Emergência sem atropelos nem omissões

Ninguém da minha geração nem das anteriores se recorda (teremos de ir muito lá atrás) de ter passado por tamanha privação. Os tempos são de adaptação a novas realidades. É como se tivéssemos rasgado o livro de instruções que nos tem norteado durante séculos. As certezas adquiridas e as rotinas passaram para segundo plano. Perante o ‘monstro invisível’ tudo se altera, tudo se transfigura. A luz está ao fundo do túnel, como disse o primeiro-ministro, mas nós ainda não a conseguimos ver. Para nosso desespero, confinados a espaços que não foram concebidos para permanecermos tanto tempo dentro deles. Primeira certeza: nada será igual daqui para frente: objectivos de vida, trabalho, férias, política, relações pessoais.

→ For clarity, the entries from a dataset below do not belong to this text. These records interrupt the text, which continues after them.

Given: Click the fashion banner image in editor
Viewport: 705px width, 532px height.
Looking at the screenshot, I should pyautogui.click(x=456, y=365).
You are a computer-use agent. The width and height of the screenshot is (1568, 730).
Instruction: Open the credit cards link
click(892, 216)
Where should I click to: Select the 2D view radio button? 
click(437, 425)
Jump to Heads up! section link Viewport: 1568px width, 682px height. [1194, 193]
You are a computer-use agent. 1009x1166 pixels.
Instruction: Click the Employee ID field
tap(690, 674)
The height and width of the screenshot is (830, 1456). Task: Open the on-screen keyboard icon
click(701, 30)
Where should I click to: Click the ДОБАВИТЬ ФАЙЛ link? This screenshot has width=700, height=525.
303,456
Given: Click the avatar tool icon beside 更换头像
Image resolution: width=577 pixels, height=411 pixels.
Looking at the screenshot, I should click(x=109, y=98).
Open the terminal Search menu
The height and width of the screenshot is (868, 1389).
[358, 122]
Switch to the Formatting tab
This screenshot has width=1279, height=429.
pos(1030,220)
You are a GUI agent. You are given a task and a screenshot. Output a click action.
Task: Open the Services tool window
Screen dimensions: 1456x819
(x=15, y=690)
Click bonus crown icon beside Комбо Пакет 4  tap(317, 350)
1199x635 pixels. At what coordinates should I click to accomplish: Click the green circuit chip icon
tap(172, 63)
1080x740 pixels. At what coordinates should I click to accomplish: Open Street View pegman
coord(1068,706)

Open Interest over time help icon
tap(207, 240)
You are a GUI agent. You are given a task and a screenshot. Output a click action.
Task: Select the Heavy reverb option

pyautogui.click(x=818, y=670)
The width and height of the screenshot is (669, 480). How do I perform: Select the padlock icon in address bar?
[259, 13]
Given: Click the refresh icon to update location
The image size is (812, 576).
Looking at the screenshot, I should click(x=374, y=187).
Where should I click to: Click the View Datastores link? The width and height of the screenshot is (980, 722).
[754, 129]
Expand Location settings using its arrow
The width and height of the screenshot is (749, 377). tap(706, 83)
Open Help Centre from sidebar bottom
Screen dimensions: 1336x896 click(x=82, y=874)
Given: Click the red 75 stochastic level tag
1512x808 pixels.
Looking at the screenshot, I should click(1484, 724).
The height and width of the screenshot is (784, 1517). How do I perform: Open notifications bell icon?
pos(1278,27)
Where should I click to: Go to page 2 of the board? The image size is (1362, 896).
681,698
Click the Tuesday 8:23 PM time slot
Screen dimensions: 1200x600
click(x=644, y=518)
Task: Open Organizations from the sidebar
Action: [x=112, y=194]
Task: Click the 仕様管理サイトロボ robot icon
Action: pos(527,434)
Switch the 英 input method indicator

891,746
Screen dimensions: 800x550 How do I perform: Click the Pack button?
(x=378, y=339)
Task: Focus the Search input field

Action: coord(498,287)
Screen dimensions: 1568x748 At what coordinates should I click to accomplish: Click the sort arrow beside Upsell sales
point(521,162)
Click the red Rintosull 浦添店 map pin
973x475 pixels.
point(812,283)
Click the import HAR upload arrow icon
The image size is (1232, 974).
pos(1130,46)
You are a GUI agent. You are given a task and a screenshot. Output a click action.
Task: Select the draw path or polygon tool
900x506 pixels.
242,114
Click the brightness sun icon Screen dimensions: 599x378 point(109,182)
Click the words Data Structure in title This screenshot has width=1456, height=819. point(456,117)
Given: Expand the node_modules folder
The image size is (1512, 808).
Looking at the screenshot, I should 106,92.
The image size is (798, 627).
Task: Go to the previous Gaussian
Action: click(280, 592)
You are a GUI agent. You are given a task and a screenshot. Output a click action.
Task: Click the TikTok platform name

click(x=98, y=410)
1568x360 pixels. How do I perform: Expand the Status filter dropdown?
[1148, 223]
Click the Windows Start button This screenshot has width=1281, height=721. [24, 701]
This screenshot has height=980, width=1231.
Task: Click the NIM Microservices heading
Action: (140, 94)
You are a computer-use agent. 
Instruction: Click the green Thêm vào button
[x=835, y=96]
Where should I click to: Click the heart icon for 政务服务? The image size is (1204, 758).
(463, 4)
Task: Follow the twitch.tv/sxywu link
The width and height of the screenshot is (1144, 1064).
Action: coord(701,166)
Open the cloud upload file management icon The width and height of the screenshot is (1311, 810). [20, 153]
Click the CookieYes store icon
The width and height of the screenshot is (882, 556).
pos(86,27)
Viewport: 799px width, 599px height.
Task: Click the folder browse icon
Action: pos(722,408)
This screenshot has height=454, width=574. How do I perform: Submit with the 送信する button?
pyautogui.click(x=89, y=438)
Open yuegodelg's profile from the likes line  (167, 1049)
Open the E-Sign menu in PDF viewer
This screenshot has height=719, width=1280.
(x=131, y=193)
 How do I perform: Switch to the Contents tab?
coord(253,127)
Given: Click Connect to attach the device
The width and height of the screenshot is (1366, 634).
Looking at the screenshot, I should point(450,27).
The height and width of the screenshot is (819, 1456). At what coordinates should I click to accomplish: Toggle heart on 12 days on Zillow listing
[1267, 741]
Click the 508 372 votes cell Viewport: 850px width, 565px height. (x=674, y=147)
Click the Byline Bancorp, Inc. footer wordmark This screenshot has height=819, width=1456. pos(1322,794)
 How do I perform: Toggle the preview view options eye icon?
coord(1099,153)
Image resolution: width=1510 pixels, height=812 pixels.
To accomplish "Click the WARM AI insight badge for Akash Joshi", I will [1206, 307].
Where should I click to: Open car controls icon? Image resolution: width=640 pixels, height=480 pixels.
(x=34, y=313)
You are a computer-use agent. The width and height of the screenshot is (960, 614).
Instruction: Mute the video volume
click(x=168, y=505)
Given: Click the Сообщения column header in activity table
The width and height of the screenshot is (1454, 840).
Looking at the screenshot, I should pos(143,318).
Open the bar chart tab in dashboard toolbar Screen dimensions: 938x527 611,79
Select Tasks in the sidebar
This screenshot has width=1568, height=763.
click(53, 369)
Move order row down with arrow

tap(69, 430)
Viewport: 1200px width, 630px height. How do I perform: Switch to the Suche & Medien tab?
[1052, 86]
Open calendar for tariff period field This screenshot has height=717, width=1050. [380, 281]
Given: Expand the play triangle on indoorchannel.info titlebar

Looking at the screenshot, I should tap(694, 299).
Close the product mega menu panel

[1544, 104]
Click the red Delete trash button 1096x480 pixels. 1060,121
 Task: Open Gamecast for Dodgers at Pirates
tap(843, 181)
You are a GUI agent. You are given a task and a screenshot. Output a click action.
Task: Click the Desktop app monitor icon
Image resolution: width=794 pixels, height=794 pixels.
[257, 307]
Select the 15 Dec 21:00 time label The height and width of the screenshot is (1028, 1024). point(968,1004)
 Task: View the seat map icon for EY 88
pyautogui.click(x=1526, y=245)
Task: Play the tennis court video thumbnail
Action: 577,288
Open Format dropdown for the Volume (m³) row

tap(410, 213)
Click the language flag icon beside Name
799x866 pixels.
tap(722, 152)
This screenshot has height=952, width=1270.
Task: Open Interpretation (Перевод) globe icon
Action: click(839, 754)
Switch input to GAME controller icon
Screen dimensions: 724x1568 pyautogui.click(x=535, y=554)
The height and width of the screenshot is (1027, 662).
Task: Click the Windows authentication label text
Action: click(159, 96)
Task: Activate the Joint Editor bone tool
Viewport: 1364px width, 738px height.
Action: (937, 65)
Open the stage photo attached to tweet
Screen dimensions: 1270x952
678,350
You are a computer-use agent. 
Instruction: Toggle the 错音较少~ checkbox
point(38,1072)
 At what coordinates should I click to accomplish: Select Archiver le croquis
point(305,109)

A emergência é global, não circunscrita a nenhum território específico. Estamos todos no mesmo barco, como sublinhou em boa hora o Papa Francisco. E o barco precisa de tanto e precisa de todos. Já. Para que mantenhamos dignidade, para que no limite sobrevivamos às provações do vírus que impõe tantas mudanças à nossa vida. O caminho das pedras que a humidade trilha é temerário e imprevisível. Já percebemos que temos de estar unidos na luta contra a covid-19, que temos de arranjar respostas para as consequências nefastas provocadas pela paralisação social. Se ninguém estava preparado para o que aí vinha, apesar de toda a evolução tecnológica e científica, a reacção à crise tem de ser musculada para evitar o caos e o empobrecimento generalizado da população. As “medidas excepcionais” têm de ser realistas e céleres para que ninguém passe fome, para que ninguém fique sem o seu trabalho, a sua actividade. Para que a esperança sobreviva num mar de incertezas. Na contabilidade geral há vários itens a ter em conta e todos têm de ser solidários. Do Estado à banca, que deve muito aos portugueses, que se esfalfaram a contribuir financeiramente para a sua sobrevivência. Os bancos não podem querer retirar dividendos com a crise. Ninguém pode, porque é imoral, é ingrato e inaceitável. Chegou ao momento de retribuírem os milhões gastos para amparar gestões danosas, ainda a contas com a Justiça.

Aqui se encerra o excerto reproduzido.